-- Problem to work on --
From the first line to the last, print the records exactly.

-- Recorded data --
━━━━━━━━━━━━━━━━
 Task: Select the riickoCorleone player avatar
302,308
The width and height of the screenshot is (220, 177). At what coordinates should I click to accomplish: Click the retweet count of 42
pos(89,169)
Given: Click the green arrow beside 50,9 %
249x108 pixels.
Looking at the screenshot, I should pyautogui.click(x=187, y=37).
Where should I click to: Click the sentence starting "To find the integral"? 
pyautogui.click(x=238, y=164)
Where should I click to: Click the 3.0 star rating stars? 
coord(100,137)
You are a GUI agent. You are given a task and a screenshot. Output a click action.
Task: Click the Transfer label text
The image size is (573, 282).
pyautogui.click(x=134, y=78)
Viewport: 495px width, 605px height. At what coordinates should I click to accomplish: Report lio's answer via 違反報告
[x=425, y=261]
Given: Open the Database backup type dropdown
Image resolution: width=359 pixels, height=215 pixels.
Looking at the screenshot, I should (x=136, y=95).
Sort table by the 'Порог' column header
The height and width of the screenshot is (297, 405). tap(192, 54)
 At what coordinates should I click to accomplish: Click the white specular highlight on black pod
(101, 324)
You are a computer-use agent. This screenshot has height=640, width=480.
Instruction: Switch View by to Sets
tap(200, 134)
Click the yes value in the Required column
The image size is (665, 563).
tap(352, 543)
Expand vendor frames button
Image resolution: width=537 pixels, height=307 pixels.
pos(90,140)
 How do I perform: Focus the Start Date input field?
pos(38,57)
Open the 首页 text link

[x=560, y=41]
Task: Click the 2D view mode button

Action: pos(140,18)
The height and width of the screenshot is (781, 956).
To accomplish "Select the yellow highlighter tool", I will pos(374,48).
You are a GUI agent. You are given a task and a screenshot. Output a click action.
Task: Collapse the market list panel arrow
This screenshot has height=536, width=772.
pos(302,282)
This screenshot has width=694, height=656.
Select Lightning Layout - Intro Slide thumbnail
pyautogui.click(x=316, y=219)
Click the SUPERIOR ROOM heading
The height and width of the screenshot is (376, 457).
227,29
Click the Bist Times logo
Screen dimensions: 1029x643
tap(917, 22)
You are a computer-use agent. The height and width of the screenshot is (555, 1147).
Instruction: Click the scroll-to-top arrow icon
━━━━━━━━━━━━━━━━
-- Your solution --
 Task: Select the riickoCorleone player avatar
302,308
The width and height of the screenshot is (220, 177). At what coordinates should I click to accomplish: Click the retweet count of 42
pos(89,169)
Given: Click the green arrow beside 50,9 %
249x108 pixels.
Looking at the screenshot, I should pyautogui.click(x=187, y=37).
Where should I click to: Click the sentence starting "To find the integral"? 
pyautogui.click(x=238, y=164)
Where should I click to: Click the 3.0 star rating stars? 
coord(100,137)
You are a GUI agent. You are given a task and a screenshot. Output a click action.
Task: Click the Transfer label text
The image size is (573, 282).
pyautogui.click(x=134, y=78)
Viewport: 495px width, 605px height. At what coordinates should I click to accomplish: Report lio's answer via 違反報告
[x=425, y=261]
Given: Open the Database backup type dropdown
Image resolution: width=359 pixels, height=215 pixels.
Looking at the screenshot, I should (x=136, y=95).
Sort table by the 'Порог' column header
The height and width of the screenshot is (297, 405). tap(192, 54)
 At what coordinates should I click to accomplish: Click the white specular highlight on black pod
(101, 324)
You are a computer-use agent. This screenshot has height=640, width=480.
Instruction: Switch View by to Sets
tap(200, 134)
Click the yes value in the Required column
The image size is (665, 563).
tap(352, 543)
Expand vendor frames button
Image resolution: width=537 pixels, height=307 pixels.
pos(90,140)
 How do I perform: Focus the Start Date input field?
pos(38,57)
Open the 首页 text link

[x=560, y=41]
Task: Click the 2D view mode button

Action: pos(140,18)
The height and width of the screenshot is (781, 956).
To accomplish "Select the yellow highlighter tool", I will pos(374,48).
You are a GUI agent. You are given a task and a screenshot. Output a click action.
Task: Collapse the market list panel arrow
This screenshot has height=536, width=772.
pos(302,282)
This screenshot has width=694, height=656.
Select Lightning Layout - Intro Slide thumbnail
pyautogui.click(x=316, y=219)
Click the SUPERIOR ROOM heading
The height and width of the screenshot is (376, 457).
227,29
Click the Bist Times logo
Screen dimensions: 1029x643
tap(917, 22)
You are a computer-use agent. The height and width of the screenshot is (555, 1147).
Instruction: Click the scroll-to-top arrow icon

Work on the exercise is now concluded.